In 1979-80, Rose relocated to number 63, where she lived until 2000 before moving to Kent.
“My Nan was so well known in the road, she was a very central figure in the community. Nan knew everyone.
“I spent a lot of my school holidays with her and got to meet all her neighbours. As a child, I knew all the colours of the doors, odds and evens, with the double doors together at the front,” she said.
“I remember the little low walls at the front of the houses because they didn’t have gardens, just a small yard, with high walls between each property.
“You only had a little area in front of your lounge window with room for the odd plant pot or two.
“I’ve been told that in pre-war times, the low walls had metal railings and, like very many properties during the war, they got taken down and the metal used for armoury.
“In the summertime, everyone used to sit on the front walls.”
Rose often took the young Joanne to East Lane Market: “What should have been a minute’s walk would take half an hour because you would stop and chat to people sitting on the front walls. It was terrific.”
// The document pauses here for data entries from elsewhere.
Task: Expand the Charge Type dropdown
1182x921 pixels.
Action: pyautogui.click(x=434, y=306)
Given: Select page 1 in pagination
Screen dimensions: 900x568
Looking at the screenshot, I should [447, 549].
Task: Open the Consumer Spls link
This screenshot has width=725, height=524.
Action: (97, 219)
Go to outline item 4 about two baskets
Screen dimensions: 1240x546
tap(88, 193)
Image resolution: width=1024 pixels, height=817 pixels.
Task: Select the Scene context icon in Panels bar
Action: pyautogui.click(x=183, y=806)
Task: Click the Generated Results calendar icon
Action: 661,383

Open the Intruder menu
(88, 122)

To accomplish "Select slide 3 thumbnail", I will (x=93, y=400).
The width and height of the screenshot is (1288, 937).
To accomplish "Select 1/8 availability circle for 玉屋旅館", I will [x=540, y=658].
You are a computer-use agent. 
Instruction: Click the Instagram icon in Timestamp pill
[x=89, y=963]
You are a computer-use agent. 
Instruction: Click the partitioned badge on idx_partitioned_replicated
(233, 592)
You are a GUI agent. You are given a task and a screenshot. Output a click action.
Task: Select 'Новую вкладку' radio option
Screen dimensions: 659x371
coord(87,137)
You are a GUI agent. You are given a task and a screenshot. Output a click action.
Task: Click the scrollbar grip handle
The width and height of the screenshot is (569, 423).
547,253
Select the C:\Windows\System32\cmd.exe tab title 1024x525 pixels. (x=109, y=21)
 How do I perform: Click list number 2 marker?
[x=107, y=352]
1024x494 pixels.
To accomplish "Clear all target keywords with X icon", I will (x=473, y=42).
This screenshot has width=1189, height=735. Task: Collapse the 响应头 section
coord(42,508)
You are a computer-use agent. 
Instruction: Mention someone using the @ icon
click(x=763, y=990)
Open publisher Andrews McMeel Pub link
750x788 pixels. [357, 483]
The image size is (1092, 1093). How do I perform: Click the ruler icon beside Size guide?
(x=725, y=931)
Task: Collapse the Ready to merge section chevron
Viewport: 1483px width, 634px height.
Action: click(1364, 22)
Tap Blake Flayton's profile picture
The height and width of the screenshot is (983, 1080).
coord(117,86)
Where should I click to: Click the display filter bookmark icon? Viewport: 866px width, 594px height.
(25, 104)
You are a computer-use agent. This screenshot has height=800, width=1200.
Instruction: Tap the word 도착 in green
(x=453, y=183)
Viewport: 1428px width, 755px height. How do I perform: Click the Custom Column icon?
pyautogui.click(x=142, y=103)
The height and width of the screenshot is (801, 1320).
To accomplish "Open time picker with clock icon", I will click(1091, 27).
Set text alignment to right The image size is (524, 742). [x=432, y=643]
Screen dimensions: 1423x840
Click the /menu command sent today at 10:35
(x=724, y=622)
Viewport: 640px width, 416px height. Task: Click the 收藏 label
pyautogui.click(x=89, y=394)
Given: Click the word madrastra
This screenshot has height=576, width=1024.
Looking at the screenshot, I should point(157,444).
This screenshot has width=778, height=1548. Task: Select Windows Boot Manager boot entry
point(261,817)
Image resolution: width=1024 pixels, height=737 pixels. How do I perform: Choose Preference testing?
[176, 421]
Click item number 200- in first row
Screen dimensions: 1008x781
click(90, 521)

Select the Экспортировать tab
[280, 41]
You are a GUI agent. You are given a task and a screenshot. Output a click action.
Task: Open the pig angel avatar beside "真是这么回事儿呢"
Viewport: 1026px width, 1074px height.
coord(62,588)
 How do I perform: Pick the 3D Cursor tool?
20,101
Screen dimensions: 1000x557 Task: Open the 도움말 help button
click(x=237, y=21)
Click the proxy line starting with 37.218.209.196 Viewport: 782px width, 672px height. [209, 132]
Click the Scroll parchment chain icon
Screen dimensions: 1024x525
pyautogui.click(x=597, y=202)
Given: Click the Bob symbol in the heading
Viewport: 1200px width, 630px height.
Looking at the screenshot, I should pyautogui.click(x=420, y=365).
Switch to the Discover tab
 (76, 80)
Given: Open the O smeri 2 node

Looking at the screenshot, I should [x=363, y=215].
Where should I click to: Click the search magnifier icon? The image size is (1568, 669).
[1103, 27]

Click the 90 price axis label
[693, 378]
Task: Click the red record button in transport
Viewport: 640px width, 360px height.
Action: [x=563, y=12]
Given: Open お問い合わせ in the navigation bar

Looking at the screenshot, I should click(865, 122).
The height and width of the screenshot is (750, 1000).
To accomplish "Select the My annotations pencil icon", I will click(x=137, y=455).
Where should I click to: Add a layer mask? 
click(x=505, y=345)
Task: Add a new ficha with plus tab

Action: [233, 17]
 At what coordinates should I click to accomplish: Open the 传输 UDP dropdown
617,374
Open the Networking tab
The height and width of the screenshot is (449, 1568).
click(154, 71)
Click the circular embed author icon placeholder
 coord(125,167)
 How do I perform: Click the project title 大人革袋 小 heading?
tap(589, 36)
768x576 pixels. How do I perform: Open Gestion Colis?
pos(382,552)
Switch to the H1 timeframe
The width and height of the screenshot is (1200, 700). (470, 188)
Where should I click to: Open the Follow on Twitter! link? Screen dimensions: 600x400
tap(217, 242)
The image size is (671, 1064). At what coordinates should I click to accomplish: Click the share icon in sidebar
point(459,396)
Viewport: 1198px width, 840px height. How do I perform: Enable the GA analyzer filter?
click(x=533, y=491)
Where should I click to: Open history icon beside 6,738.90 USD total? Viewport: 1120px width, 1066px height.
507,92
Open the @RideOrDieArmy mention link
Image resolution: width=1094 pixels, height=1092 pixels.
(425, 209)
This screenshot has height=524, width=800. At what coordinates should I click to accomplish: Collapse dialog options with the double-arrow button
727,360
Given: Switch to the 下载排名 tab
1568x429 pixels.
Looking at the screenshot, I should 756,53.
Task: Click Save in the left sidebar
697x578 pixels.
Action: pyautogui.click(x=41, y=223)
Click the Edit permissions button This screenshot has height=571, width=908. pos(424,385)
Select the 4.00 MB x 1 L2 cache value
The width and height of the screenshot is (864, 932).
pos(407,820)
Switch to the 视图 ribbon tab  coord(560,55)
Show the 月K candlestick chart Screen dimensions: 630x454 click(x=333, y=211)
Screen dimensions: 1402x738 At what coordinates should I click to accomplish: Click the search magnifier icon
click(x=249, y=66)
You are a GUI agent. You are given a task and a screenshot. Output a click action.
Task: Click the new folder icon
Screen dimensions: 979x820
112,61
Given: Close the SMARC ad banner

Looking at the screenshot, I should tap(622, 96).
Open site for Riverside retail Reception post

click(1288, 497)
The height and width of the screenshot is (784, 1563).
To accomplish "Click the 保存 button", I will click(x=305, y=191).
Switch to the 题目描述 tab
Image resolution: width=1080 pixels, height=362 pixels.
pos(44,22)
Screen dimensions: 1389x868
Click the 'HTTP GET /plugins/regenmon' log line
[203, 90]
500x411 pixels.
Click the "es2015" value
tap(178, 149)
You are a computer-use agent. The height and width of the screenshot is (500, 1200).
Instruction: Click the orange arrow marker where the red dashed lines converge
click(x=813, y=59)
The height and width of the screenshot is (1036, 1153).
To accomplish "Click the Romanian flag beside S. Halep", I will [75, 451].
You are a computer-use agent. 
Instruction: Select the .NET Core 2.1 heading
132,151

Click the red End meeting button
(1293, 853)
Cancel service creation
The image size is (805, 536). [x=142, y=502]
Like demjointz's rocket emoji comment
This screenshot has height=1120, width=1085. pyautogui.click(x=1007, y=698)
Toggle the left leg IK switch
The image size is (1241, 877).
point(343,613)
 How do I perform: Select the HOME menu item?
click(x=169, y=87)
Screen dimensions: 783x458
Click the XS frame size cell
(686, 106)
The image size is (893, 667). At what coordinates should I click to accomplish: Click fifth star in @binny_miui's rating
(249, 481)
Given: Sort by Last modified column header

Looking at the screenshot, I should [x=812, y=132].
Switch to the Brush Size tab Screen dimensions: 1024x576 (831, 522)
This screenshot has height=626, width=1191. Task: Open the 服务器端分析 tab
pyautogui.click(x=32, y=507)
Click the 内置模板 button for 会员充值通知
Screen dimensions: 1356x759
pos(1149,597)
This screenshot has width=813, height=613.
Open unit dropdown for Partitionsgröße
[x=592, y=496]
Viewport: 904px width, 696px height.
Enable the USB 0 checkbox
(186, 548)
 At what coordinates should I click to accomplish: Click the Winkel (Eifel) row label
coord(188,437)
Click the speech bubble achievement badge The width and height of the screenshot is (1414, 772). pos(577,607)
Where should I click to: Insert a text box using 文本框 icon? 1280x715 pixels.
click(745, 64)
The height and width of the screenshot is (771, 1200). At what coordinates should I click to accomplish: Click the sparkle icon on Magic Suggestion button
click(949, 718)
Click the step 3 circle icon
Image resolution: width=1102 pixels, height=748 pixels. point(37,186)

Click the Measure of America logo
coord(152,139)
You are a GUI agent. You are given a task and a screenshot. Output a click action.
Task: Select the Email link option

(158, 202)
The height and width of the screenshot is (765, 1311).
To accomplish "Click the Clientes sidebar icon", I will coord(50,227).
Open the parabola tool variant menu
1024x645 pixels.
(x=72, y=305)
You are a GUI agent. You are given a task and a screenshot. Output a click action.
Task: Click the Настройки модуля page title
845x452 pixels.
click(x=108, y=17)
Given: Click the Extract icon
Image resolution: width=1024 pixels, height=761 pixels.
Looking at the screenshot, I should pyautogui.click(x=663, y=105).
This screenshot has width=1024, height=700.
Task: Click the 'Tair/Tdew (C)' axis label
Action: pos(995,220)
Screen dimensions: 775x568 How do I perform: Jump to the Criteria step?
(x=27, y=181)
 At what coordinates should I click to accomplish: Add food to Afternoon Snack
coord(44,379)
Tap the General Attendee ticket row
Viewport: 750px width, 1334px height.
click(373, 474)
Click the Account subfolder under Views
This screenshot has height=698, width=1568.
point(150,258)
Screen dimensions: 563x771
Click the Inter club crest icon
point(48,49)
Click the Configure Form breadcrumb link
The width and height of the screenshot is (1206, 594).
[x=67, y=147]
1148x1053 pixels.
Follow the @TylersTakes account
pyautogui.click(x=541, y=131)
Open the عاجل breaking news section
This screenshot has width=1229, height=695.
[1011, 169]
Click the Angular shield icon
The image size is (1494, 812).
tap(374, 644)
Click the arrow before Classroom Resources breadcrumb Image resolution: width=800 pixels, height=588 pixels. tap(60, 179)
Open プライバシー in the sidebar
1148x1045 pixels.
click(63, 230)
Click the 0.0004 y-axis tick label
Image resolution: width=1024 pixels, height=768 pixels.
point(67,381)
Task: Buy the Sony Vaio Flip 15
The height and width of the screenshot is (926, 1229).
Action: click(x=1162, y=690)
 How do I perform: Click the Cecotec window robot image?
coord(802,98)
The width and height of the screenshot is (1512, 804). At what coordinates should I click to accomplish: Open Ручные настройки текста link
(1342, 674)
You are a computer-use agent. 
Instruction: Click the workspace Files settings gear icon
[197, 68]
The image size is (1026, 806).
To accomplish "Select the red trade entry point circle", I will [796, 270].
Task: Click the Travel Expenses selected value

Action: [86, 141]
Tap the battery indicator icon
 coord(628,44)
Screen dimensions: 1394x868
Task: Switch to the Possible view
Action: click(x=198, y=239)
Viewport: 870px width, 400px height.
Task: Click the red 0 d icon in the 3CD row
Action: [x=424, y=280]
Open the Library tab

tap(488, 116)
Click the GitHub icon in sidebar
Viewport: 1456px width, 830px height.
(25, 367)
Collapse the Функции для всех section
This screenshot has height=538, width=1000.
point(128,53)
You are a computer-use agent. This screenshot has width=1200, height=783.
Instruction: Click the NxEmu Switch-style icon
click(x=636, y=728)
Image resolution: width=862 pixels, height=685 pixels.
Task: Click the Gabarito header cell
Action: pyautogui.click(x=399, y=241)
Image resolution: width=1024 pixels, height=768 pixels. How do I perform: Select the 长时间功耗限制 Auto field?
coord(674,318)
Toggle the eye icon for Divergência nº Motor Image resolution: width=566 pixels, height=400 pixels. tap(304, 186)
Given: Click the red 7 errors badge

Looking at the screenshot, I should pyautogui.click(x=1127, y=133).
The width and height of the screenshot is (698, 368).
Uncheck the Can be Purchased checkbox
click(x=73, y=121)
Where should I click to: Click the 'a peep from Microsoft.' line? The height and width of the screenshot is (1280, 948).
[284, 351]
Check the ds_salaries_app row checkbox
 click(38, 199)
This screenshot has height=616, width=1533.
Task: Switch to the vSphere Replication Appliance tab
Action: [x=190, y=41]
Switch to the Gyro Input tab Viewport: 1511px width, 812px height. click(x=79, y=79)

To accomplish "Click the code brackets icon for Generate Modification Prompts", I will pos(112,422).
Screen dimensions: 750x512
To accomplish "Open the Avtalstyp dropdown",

And, even in her later years, Rose continued helping the street’s elderly residents, picking up their newspapers for them.
The family was not well off, and in the 1950s Rose became a single parent and struggled for money. She worked the odd cleaning job and also turned her hand to sewing and making and repairing clothes, with a reputation as an accomplished seamstress.
“My Mum Lea, when she was a young lady, wanted to go out at weekends and desperately wanted new outfits. But money was tight, so my Nan couldn’t afford to buy them so every weekend she would make my Mum a new outfit.
“Nan was known for her dressmaking. She made a lot of bridesmaid’s dresses and outfits for weddings of people in the street”.
Number 54 was host to some big street parties, and the community also became closer as children grew up and went on to marry friends nearby.
“Everybody would just gather there at 54. My Nan’s brother would sing; he had a voice, everyone said, like Tom Jones. Then one of the family would play the piano. They would make their own entertainment as there was no television in those days,” Joanne recalls.
“One of my nan’s sisters married one of the Powells. My Nan’s oldest sister married into the Chesney family. You’d probably have five or six properties that were all related by marriage.
“Some of the families then moved to Chatham Street, which runs parallel”.
Rose had been a life-long renter, for many decades the landlord was a Mr Sampson but, eventually, a larger company bought the property.
Even in the 1990s the old building was outdated and in dire need of renovating. It still didn’t have central heating.
After the family complained, the company offered to relocate Rose, but the family decided that as she was now in her 80s, they wanted her to live closer in Kent, and received a financial payment from the then-landlord to do so.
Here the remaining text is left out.